■ SOURCE EXTRACT:
+--

Lists of DC Public Schools With Suspiciously High Wrong-to-Right Erasure Rates

Please note that it was the TESTING COMPANY ITSELF that found all of these erasures over the past three years to be suspicious. They informed the State Superintendent of Education, who has exactly zero power in DC, so she asked Rhee and Henderson and their underlings to investigate. The latter group, naturally, stonewalled, and hushed the whole thing up.

As jaded and as cynical as some of you might think I am, I had no earthly idea that this evident fraud was so widespread. Naturally, Michelle Rhee has now said that she thinks that the USA Today investigation itself is an “insult” to teachers and students. I disagree. I think that everything that Michelle Rhee has done since she quit teaching in Baltimore has been an insult to parents, teachers, students, and honest administrators.

I think that the DC Inspector General’s office needs to investigate this fully and to indict the leaders who caused this fraud to happen.

There was a time that the IG office actually did their job and investigated serious crimes and official misdemeanors in DC; but apparently those days are over. In Atlanta, the investigation was far-reaching and has revealed widespread corruption. See this, this, this, and this. The way they got the ‘goods’ on the higher-ups was the usual: low-level teachers and counselors who did the cheating under orders or threats were offered immunity in exchange for truthful testimony.

Here is a link to the USA Today article. Lots of tables!

Is your school on the list?

By the way, classes were “flagged” as suspicious if the number of wrong-to-right erasures on a test was four or more full  standard deviations above the mean. Four standard deviations (or ‘four sigma’)  is a TREMENDOUSLY HUGE increase over the normal number of such erasures. For comparison, there are typically 2 or 3 such erasures on a single student’s test.

To put it in more familiar terms, think about the average adult man’s height in the USA: about 5 feet 9.5 inches. Anybody within about 3 inches of that (taller or shorter) is within one “sigma” of the mean – and this means, statistically, that about 68% of all adult males are between 5’7″ and 6’1″ – and that includes this writer.

So, ‘one sigma’ in terms of adult US male height is about 3 inches of variation in height.

To be over four sigma higher than the mean adult height is to be a giant.  Here is a little table that will allow you to look at what it means. When you look at it, also try to think about the fact that there are just about one hundred million adult males in the US. (100,000,000) So to be one of those 3,200 people who are four sigma above the mean is to be, basically, a freak of nature. And there are only 28 people who are five sigma above the mean. And there are only TWO humans in the entire WORLD (over six BILLION people) who are 6 sigma above the mean. (Source is here.)

Notice that four sigma above the mean (i.e., 6’7″ and higher) doesn’t even show up on this graph!

However, in DCPS, according to the testing company that scored the DC-CAS (not according to me!) we have HUNDREDS and HUNDREDS of classes where the AVERAGE number of erasures is FOUR SIGMA above the mean.

There is only one reasonable explanation for this situation.

I will soon post documents from the previous investigations, so you can look at them for yourself. Stay tuned!

Guess who’s scoring those ‘brief constructed responses’?

This was written by one of the scorers. You can find the entire article here.

(It’s called “The Loneliness of the Long-Distance Scorer.”)

+--

■ Records from a data collection:
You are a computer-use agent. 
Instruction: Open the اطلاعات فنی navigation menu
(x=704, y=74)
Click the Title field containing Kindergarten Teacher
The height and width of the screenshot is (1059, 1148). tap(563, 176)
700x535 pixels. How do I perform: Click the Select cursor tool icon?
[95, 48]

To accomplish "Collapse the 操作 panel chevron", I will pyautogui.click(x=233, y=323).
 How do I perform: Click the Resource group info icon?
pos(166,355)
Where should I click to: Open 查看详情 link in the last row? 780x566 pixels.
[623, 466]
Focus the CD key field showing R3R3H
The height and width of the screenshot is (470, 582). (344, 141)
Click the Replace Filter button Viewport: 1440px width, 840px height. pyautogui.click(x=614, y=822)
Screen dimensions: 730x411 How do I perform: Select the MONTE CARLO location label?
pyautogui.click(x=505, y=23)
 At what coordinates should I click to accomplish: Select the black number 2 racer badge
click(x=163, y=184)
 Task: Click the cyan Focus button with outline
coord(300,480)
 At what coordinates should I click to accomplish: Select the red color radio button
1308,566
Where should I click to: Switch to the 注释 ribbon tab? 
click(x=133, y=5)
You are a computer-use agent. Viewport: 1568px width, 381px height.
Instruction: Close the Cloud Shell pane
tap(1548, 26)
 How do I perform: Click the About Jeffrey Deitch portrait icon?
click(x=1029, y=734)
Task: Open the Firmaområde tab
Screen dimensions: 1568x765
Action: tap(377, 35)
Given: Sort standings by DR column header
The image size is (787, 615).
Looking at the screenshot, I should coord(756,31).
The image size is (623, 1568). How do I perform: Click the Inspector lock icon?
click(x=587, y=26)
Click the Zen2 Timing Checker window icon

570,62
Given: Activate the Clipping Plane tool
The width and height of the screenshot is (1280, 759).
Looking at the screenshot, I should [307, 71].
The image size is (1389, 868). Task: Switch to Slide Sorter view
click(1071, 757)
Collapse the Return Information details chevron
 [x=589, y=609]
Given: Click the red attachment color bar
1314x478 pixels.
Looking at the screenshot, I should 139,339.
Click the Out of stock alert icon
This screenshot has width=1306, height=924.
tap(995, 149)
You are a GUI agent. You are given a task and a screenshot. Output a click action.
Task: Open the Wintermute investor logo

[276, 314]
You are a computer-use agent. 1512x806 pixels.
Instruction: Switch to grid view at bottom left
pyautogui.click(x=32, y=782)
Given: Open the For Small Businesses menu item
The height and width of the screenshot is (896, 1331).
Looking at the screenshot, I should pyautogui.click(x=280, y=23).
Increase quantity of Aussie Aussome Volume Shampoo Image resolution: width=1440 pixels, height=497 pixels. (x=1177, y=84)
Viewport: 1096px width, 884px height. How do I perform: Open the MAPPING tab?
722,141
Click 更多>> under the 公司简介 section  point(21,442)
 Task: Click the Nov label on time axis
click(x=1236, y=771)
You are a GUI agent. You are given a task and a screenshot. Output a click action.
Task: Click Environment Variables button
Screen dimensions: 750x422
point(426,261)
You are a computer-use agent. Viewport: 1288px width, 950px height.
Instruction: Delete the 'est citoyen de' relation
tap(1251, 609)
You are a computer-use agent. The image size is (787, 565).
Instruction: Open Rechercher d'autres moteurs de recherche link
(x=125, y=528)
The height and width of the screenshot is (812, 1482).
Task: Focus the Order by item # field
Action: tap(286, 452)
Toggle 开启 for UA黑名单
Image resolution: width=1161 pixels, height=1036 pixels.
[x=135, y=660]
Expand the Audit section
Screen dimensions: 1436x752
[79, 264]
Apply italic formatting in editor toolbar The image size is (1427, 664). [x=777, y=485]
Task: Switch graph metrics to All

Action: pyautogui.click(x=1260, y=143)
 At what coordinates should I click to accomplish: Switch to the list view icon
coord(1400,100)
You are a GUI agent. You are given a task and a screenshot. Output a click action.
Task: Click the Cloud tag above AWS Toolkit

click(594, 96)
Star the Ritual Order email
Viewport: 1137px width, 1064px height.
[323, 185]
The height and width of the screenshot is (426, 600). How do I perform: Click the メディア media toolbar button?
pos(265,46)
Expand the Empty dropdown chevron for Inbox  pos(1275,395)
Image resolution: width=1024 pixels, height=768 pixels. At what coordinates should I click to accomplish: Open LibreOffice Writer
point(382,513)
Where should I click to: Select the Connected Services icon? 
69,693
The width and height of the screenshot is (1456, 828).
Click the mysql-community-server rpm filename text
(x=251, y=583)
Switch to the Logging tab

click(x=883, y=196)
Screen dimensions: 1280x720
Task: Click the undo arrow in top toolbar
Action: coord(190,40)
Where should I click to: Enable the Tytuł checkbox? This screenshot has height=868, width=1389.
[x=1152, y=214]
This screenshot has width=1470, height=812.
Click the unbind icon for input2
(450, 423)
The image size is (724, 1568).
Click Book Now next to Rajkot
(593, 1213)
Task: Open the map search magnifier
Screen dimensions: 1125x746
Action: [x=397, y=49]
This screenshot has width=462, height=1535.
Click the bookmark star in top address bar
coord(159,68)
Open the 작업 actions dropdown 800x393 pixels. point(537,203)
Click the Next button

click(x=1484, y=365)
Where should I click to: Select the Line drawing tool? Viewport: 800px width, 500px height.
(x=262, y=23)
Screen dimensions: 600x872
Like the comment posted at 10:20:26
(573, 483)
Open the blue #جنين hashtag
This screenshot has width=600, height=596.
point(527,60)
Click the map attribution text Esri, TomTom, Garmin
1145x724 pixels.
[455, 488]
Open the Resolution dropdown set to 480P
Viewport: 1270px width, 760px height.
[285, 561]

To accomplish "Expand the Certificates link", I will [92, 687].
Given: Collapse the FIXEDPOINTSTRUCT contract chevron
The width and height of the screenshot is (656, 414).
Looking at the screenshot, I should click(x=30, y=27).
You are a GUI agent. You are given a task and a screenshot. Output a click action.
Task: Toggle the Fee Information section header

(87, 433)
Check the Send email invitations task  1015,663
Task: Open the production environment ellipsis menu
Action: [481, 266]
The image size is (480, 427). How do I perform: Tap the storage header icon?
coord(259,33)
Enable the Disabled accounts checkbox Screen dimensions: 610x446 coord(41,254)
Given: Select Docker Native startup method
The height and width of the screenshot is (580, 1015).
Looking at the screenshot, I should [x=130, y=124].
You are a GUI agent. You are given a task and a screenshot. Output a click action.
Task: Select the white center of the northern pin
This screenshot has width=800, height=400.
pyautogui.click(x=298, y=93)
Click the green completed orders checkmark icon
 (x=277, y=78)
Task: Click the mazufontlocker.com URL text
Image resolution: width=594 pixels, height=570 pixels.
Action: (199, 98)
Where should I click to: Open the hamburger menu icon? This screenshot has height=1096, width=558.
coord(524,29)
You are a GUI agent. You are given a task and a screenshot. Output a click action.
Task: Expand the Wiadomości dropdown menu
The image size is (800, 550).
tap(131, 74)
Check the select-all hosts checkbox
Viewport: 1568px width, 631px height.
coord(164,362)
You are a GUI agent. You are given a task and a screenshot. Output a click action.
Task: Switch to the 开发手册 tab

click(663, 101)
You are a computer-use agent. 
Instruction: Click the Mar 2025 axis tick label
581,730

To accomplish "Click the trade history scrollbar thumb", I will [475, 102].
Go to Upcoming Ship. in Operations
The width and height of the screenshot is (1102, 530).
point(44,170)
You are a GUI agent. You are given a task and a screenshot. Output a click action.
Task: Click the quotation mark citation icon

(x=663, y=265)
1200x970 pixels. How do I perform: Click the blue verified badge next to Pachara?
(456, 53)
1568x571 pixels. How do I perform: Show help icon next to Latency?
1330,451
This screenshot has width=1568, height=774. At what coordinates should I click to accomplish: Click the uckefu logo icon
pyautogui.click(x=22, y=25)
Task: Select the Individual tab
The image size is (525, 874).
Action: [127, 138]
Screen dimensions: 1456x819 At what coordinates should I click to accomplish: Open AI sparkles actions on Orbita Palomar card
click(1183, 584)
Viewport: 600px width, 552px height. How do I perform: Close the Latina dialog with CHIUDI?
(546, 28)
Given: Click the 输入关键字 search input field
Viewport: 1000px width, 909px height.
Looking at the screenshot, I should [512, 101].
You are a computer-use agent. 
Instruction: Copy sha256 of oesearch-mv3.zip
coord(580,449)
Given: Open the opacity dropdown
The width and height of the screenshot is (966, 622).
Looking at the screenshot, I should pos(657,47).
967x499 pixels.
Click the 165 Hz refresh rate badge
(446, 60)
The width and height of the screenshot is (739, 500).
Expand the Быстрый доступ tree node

+--

■ YOUR TASKS:
1. In the records, begin at the line that has "Screen dimensions: 600x872" and stop after the line that has "coord(524,29)". Write those lines out again, changing "hamburger menu icon" to "kebab menu icon" and keeping everything else the same.
2. Write what comes next in the post about suspicious erasure rates at DC public schools, starting after its final line.

■ RESULTS FOR EACH TASK:
1.
Screen dimensions: 600x872
Like the comment posted at 10:20:26
(573, 483)
Open the blue #جنين hashtag
This screenshot has width=600, height=596.
point(527,60)
Click the map attribution text Esri, TomTom, Garmin
1145x724 pixels.
[455, 488]
Open the Resolution dropdown set to 480P
Viewport: 1270px width, 760px height.
[285, 561]

To accomplish "Expand the Certificates link", I will [92, 687].
Given: Collapse the FIXEDPOINTSTRUCT contract chevron
The width and height of the screenshot is (656, 414).
Looking at the screenshot, I should click(x=30, y=27).
You are a GUI agent. You are given a task and a screenshot. Output a click action.
Task: Toggle the Fee Information section header

(87, 433)
Check the Send email invitations task  1015,663
Task: Open the production environment ellipsis menu
Action: [481, 266]
The image size is (480, 427). How do I perform: Tap the storage header icon?
coord(259,33)
Enable the Disabled accounts checkbox Screen dimensions: 610x446 coord(41,254)
Given: Select Docker Native startup method
The height and width of the screenshot is (580, 1015).
Looking at the screenshot, I should [x=130, y=124].
You are a GUI agent. You are given a task and a screenshot. Output a click action.
Task: Select the white center of the northern pin
This screenshot has width=800, height=400.
pyautogui.click(x=298, y=93)
Click the green completed orders checkmark icon
 (x=277, y=78)
Task: Click the mazufontlocker.com URL text
Image resolution: width=594 pixels, height=570 pixels.
Action: (199, 98)
Where should I click to: Open the kebab menu icon? This screenshot has height=1096, width=558.
coord(524,29)

2.
“Test-scoring companies make their money by hiring a temporary workforce each spring, people willing to work for low wages (generally $11 to $13 an hour), no benefits, and no hope of long-term employment—not exactly the most attractive conditions for trained and licensed educators. So all it takes to become a test scorer is a bachelor’s degree, a lack of a steady job, and a willingness to throw independent thinking out the window and follow the absurd and ever-changing guidelines set by the test-scoring companies. Some of us scorers are retired teachers, but most are former office workers, former security guards, or former holders of any of the diverse array of jobs previously done by the currently unemployed. When I began working in test scoring three years ago, my first “team leader” was qualified to supervise, not because of his credentials in the field of education, but because he had been a low-level manager at a local Target.

“In the test-scoring centers in which I have worked, located in downtown St. Paul and a Minneapolis suburb, the workforce has been overwhelmingly white—upwards of 90 percent. Meanwhile, in many of the school districts for which these scores matter the most—where officials will determine whether schools will be shut down, or kids will be held back, or teachers fired—the vast majority are students of color. As of 2005, 80 percent of students in the nation’s twenty largest school districts were youth of color. The idea that these cultural barriers do not matter, since we are supposed to be grading all students by the same standard, seems far-fetched, to say the least. Perhaps it would be better to outsource the jobs to India, where the cultural gap might, in some ways, be smaller.

“Many test scorers have been doing this job for years—sometimes a decade or more. Yet these are the ultimate in temporary, seasonal jobs. The Human Resources people who interview and hire you are temps, as are most of the supervisors. In one test-scoring center, even the office space and computers were leased temporarily. Whenever I complained about these things, some coworker would inevitably say, “Hey, it beats working at Subway or McDonald’s.”

“True, but does it inspire confidence to know that, for the people scoring the tests at the center of this nation’s education policy, the alternative is working in fast food? Or to know that, because of our low wages and lack of benefits, many test scorers have to work two jobs—delivering newspapers in the morning, hustling off to cashier or waitress at night, or, if you’re me (and plenty of others like me) heading home to start a second shift of test scoring for another company?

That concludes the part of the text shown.